On GKE, enable control plane logging and audit logging through the cluster logging configuration in GCP. On AKS, enable diagnostic settings and send control plane logs to Log Analytics or storage. The vendor CLI differs; the requirement doesn't: all types, before the incident.

Application logs

Control plane logging doesn't include container stdout. You need a log shipper (Fluent Bit, Fluentd, Vector, whatever fits) forwarding to your observability platform or durable storage. If you aren't shipping application logs centrally, an attacker can cover tracks by crashing the container.

We had this piece. App logs exported into the same investigation window covered execution and app-layer abuse. It did not replace audit log analysis. Different questions, both needed.

kubectl is not your IR platform

kubectl logs reaches the data plane only, pod stdout, events you can still reach. Control plane audit logs live with the provider. Don't conflate "I can kubectl" with "I can investigate."

Pod Forensics: When Logs Aren't Enough

Sometimes the investigation has to leave the API audit trail entirely. The SANS material on EKS forensics and AWS EKS incident response guidance align on the same point: logs get you attribution. They don't replace node-level preservation when the compromise may be fileless or runtime-local.

Fileless malware, in-memory implants, container breakout via a runtime bug, none of that shows up cleanly in kube-apiserver audit JSON. Before you destroy or replace the workload, the playbook should cover:

  • Cordon the worker node so nothing new schedules onto it while you collect
  • Capture volatile state: OS memory (LiME/Volatility or your org's orchestration tool), netstat/process tree on the node
  • Container runtime inspection: crictl ps, crictl logs, inspect via containerd/CRI-O. On the node, /var/log/pods still holds pod-level log files the control plane never sees
  • Snapshot EBS volumes on the worker before isolation changes the picture
  • Then quarantine the pod (NetworkPolicy, strip labels), don't delete first

If your IR playbook stops at "run a query in the logging console," you have an API audit checklist, not a Kubernetes IR playbook.

Mapping TTPs to Log Sources

Microsoft's Kubernetes threat matrix maps attacker behaviour to goals.

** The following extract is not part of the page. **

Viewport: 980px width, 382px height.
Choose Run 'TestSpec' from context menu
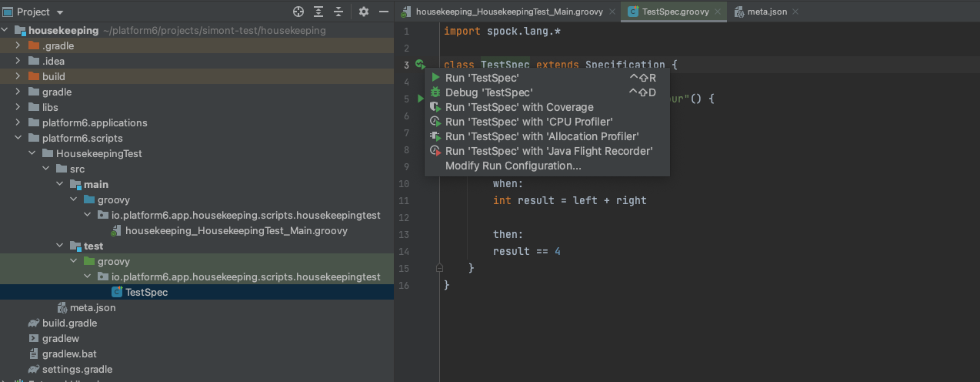click(482, 78)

Use it to check whether your logging coverage actually matches the tactics, not just whether audit is on.

TacticPrimary log sourceWhat to look for
ExecutionApplication logsExploitation of the hosted app, webshell traffic
PersistenceAudit logs + controller managerRogue Deployments, CronJobs, backdoor pods, audit shows who created them
Privilege escalationAudit logsCreate/patch on RoleBindings or ClusterRoleBindings
Credential accessAuthenticator logs + auditService account assuming unexpected cloud roles; secret reads
DiscoveryAudit logsHigh-frequency list/get on secrets, pods, nodes
Lateral movementVPC Flow Logs + cloud audit trailTraffic to identity/metadata services; cross-service API calls
CollectionCloud audit trailUnauthorized image pulls from container registry
ImpactThreat detection / app metricsMining CPU spikes, outbound traffic to known pools, data exfil

Two audit annotations worth knowing cold, called out in AWS and SANS EKS IR write-ups: authorization.k8s.io/decision (allow/forbid) and authorization.k8s.io/reason (which RBAC rule fired). My denied.tsv slice is built around the first. The second tells you why something was allowed when that matters.

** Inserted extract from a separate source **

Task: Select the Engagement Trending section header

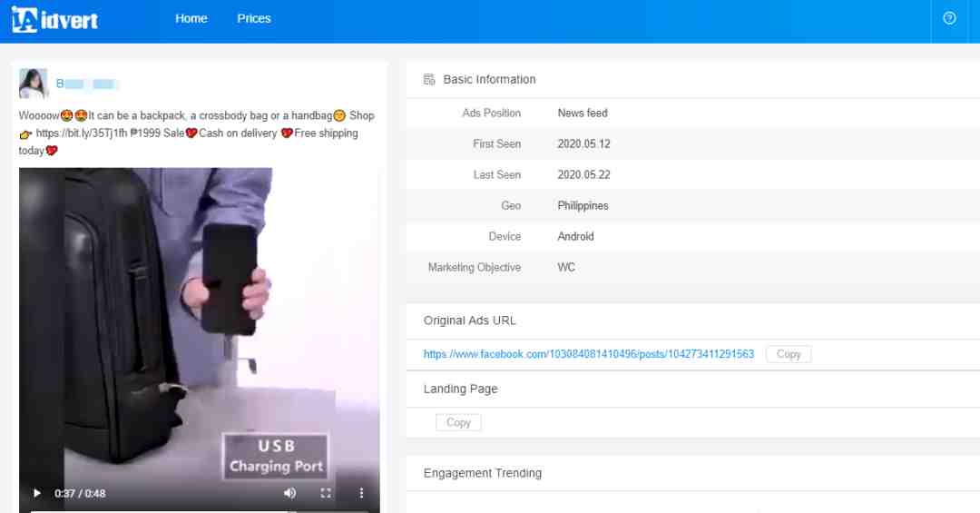Action: pos(482,473)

Notice how many rows aren't audit logs. That's the point.

Containment and Eradication

Write this section before someone on the call says kubectl delete pod.

Powering off or deleting a compromised pod destroys volatile evidence, temp files, open connections, in-memory artefacts. And if a Deployment owns that pod, it comes back. Possibly with the same compromise baked into the image.

Recommended sequence:

  1. Quarantine, don't kill: apply a deny-all NetworkPolicy to the suspect pod. Cuts C2, keeps the container alive for investigation.
  2. Stop production traffic: remove labels so the load balancer or Ingress stops routing to it.
  3. Preserve evidence: snapshot logs to durable storage before containment changes what gets recorded.
  4. Rotate credentials: service account tokens, cloud access keys, anything the actor touched.
  5. Replace, don't clean: patch the vulnerability, build a new image, deploy fresh. Treat containers like cattle, not pets. Don't scrub a compromised container and call it done.

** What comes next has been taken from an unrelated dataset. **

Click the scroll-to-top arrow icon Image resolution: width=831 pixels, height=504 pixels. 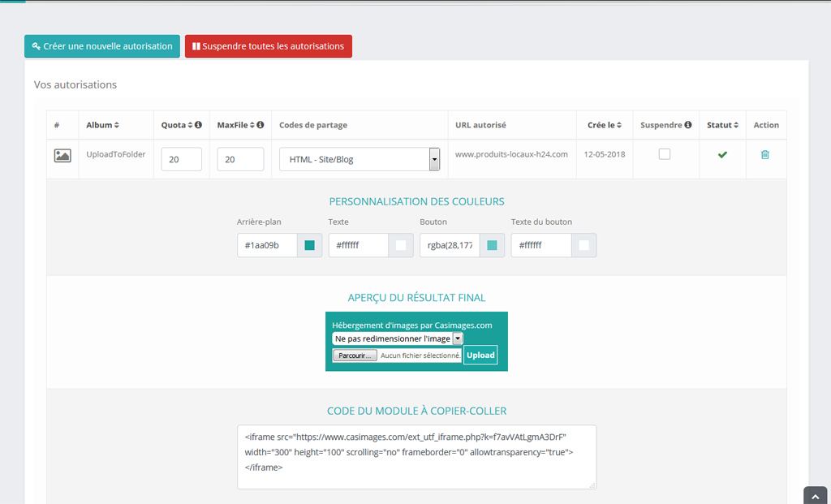[x=815, y=495]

My Audit Log Workflow (EKS, Exported Offline)

This is the offline pass I run when the log volume is too large for interactive console queries, or when I want rerunnable slices on disk. AWS's own EKS detective guidance notes that as audit volume grows, parsing in the console alone stops scaling. Export, normalize, slice. That matched what I saw.

Export layout

CloudWatch S3 exports land as nested folders per log stream, numbered shards, no file extension. One audit shard in our pull was 243,721 lines.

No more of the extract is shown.